*Page excerpt*:
*****
Monday, June 22, 2020

Scare Up Price-Quality Links After Scarcity

The price-quality link—if an item costs more, it probably is better—usually serves interests of both consumers and marketers. Shoppers can sort through multiple alternatives more quickly, avoiding choice overload as they achieve their desired balance of expenditure and performance. Marketers have another way to communicate quality differences, to supplement signals such as brand name, certifications, and reviews.
     Consider then research from Michigan State University, Indiana University, and The University of Texas at San Antonio which indicates the price-quality link wanes at times of item scarcity or when thinking about scarcity, such as what occurred during the COVID-19 pandemic. This effect was seen in consumers’ considerations of an abundant versus spare assortment of vacation destinations. It also occurred when study participants were asked, before evaluating a large set of camcorders for possible purchase, to think about having experienced scarcity earlier in life.
     When an item category contains few alternatives or we’re otherwise concerned about scarcity, we put aside our natural tendency to place items from that category into subcategories. This natural tendency occurs because we want to avoid being immobilized by there being too many choices. The price-quality link allows us to subcategorize. But scarcity activates another natural consumer tendency—to have an adequate assortment to choose from.
     The consequent deactivation of the price-quality link generalizes. Although the scarcity may have been in the category of disinfect wipes, there’s a turning away for the broader cleaning products category of the relationship between item price and product quality.
*****
*Provided information*:
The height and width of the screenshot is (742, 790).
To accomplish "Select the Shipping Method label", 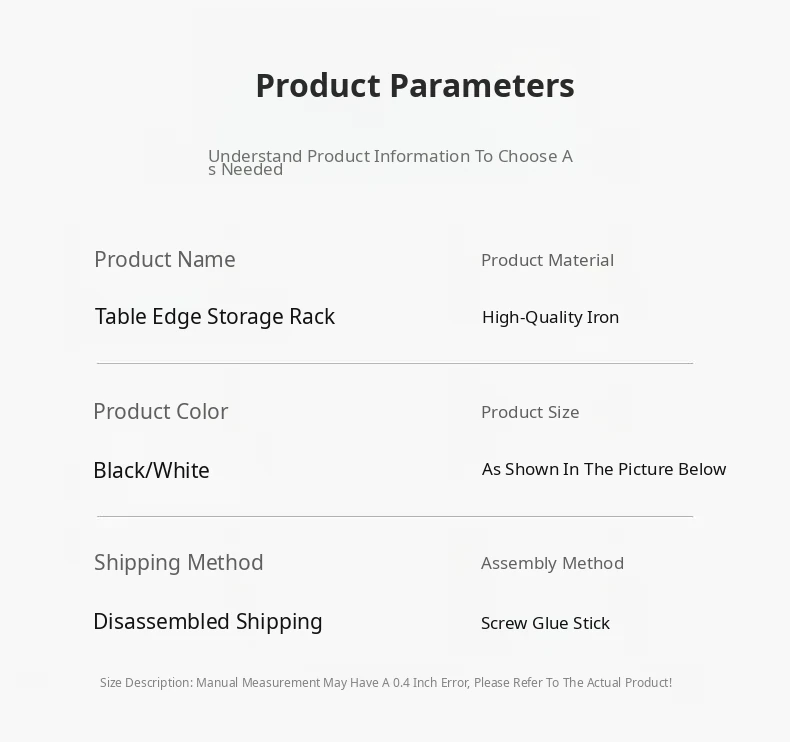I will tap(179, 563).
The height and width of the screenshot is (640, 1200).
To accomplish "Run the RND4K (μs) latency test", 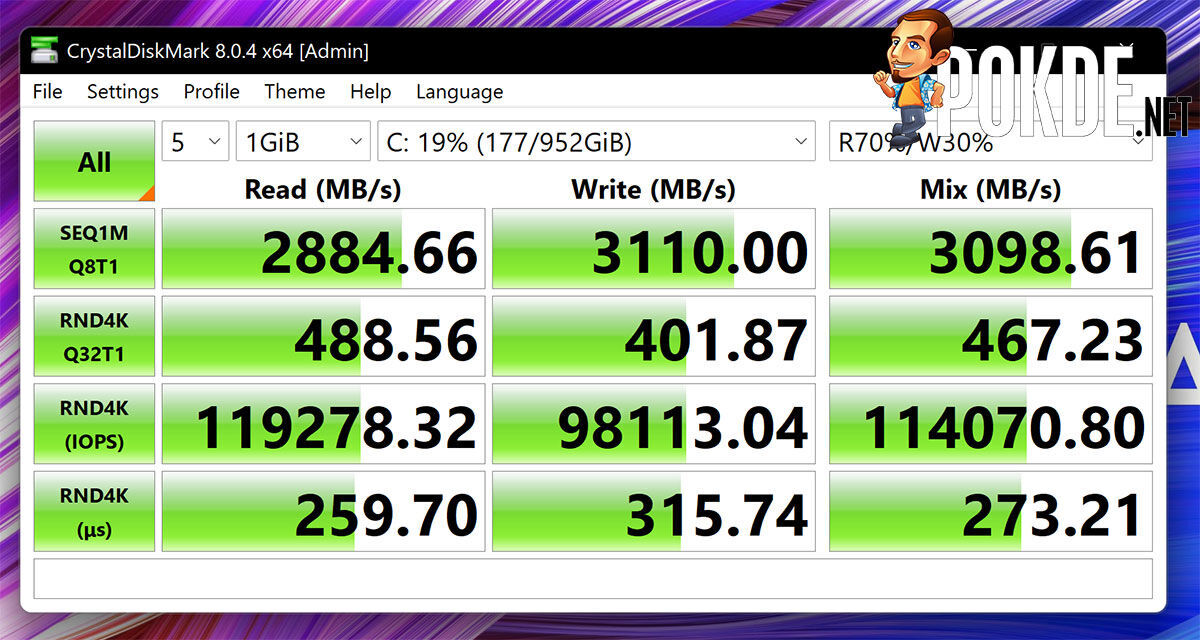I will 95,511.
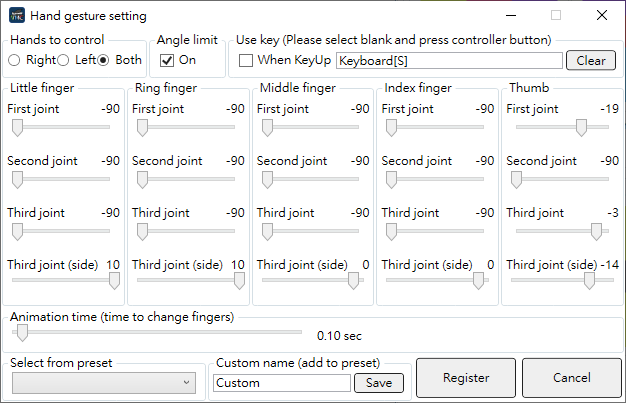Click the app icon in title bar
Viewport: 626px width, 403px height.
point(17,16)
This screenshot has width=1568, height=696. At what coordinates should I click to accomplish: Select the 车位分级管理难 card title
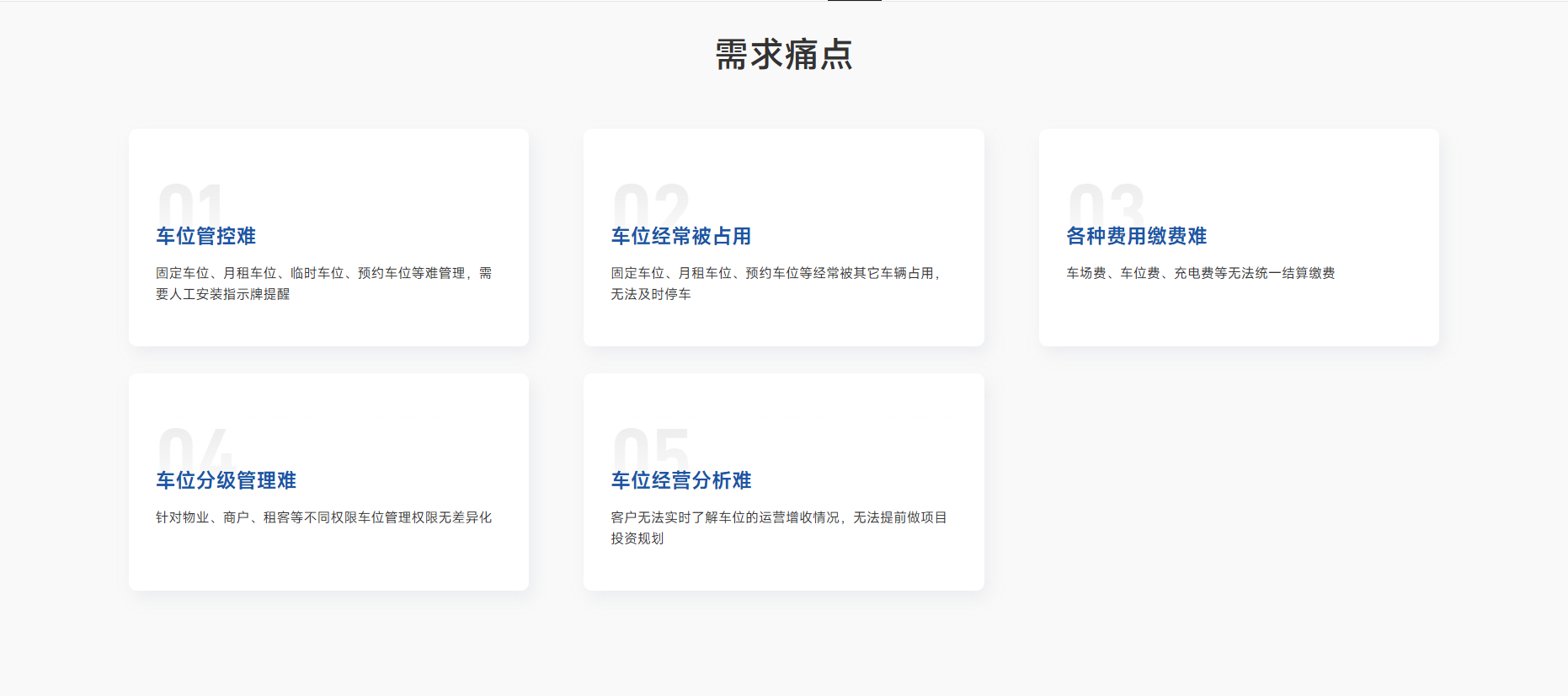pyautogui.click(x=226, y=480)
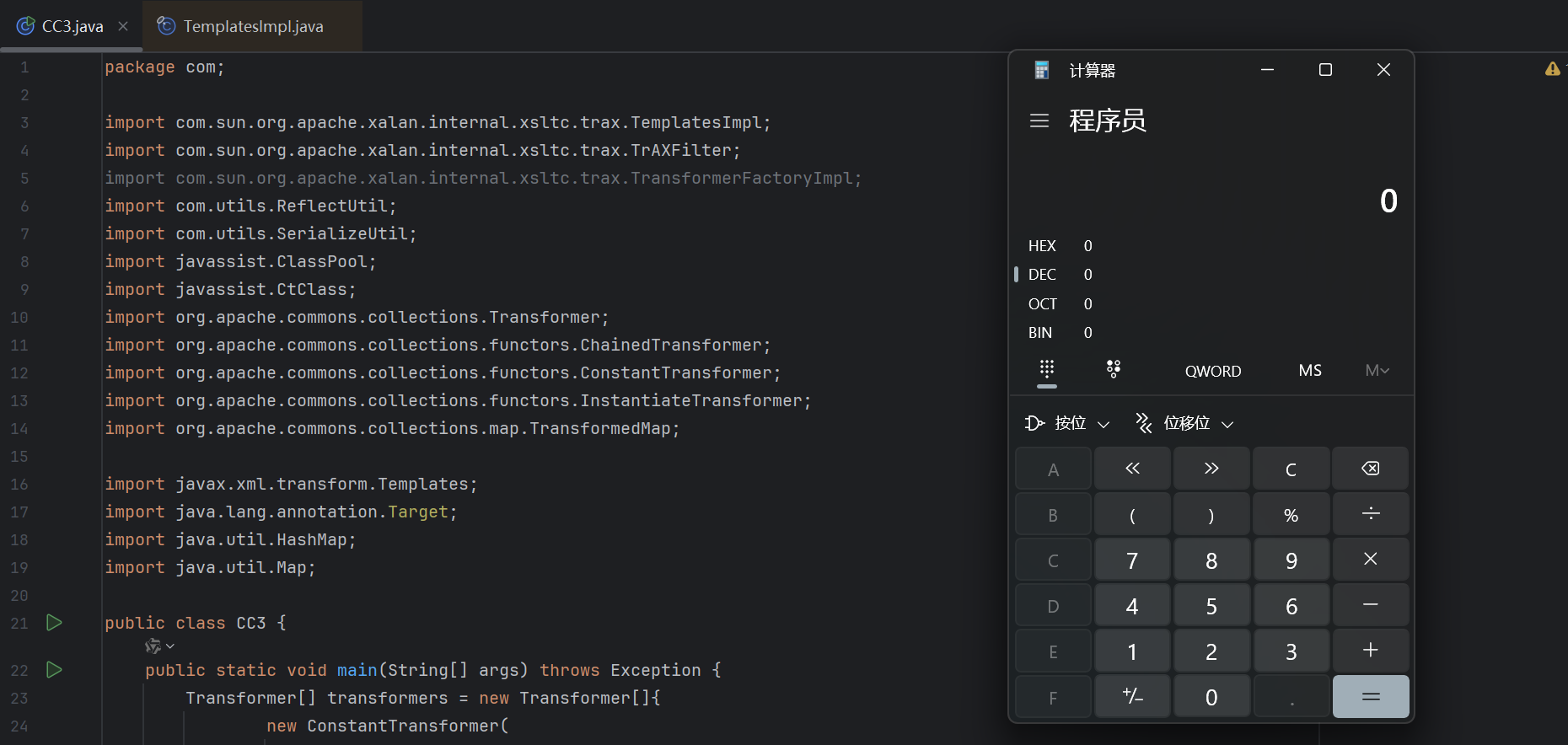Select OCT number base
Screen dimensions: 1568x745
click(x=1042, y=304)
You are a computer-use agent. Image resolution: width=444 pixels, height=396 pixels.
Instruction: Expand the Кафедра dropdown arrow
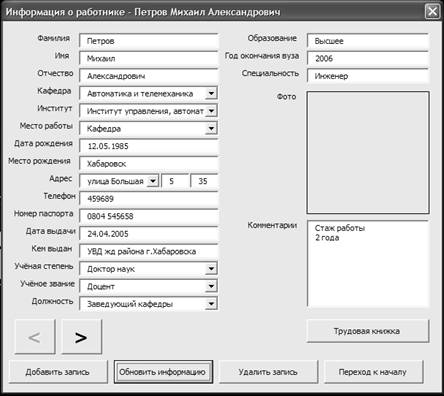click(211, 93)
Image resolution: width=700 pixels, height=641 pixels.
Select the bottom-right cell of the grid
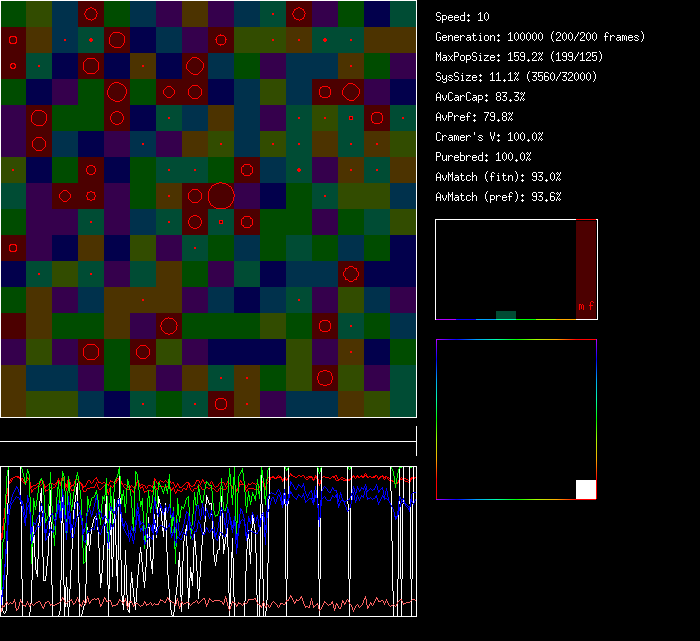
*****
*Activity list*:
(A) Reproduce verbatim the part of the article on price-quality links starting with "Consider then research" and going on through "earlier in life.".
(B) In the article on price-quality links, what did study participants evaluate for possible purchase after thinking about scarcity earlier in life?
The rows are drawn from a separate source.

*Per-task outputs*:
(A)
Consider then research from Michigan State University, Indiana University, and The University of Texas at San Antonio which indicates the price-quality link wanes at times of item scarcity or when thinking about scarcity, such as what occurred during the COVID-19 pandemic. This effect was seen in consumers’ considerations of an abundant versus spare assortment of vacation destinations. It also occurred when study participants were asked, before evaluating a large set of camcorders for possible purchase, to think about having experienced scarcity earlier in life.

(B) A large set of camcorders.